急に黙り込んだギルロイの様子を見ながらセルムはこのリザルにくる前の事を思い返していた。姉上と一緒に母方の祖母で占い師でもあるおばばの家を訪れた。暫く・・いや姉に至ってはもしかしたらもう2度とあう事は無いかもしれない・・そんな思いを抱えつつ、訪れた祖母の家で私たちは思わぬ予言を聞く事となった。
「ふむ・・・セルム、そしてロザリアよ。お前達に変化の兆しが見えておる・・・お前達は大きな・・大きな運命の星と出会う事になるだろう、そしてその星はお前達二人の運命を導く。この星は波乱と変革、その星の影響でセルム、お前には新たな道が開かれる、そしてロザリアよ・・お前にとって、この星は・・・ふふ面白いものになるかもしれぬのう・・・」

「どういう事です?ばば様・・一つの運命の星が私たち姉弟二人の運命を左右するということですか?」

「そうじゃ、ちかじかお前達はこの星と出会う事になるじゃろう。セルム、ロザリア・・変革を恐れるな。この星はお前達にとって波乱と迷いを生むものではあるが、それをどう受け止めるかはお前達次第じゃ。道を誤るな?わしは、お前達二人の幸せを願っておるからのう。」姉は、じっとばば様の言葉を静かに聞いていたが、その言葉に小さく頷いた。

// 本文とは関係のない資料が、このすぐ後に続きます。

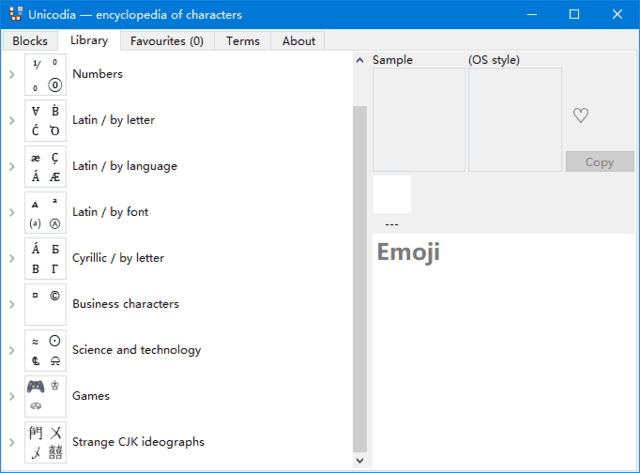Image resolution: width=640 pixels, height=473 pixels.
Task: Open the Favourites (0) tab
Action: pos(166,41)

「何処かの金持ちの貴族や豪商に買い取られるか・・王族だとしても、妾の一人としてお父様がなさってきたように後宮で楽しくもない人生を送るのに比べれば、私は波乱でも人らしく生きる道を選ぶわ・・・。もう男に振り回される人生なんて沢山よ・・・・」帰りすがら姉上は震えながら吐き出すように呟いた。

そして二人はこのリザルへとやって来た。ばば様は私たち二人を巻き込む運命の星についてこうも言った。お前のすぐ近くに・・・その星は現れるだろうと・・。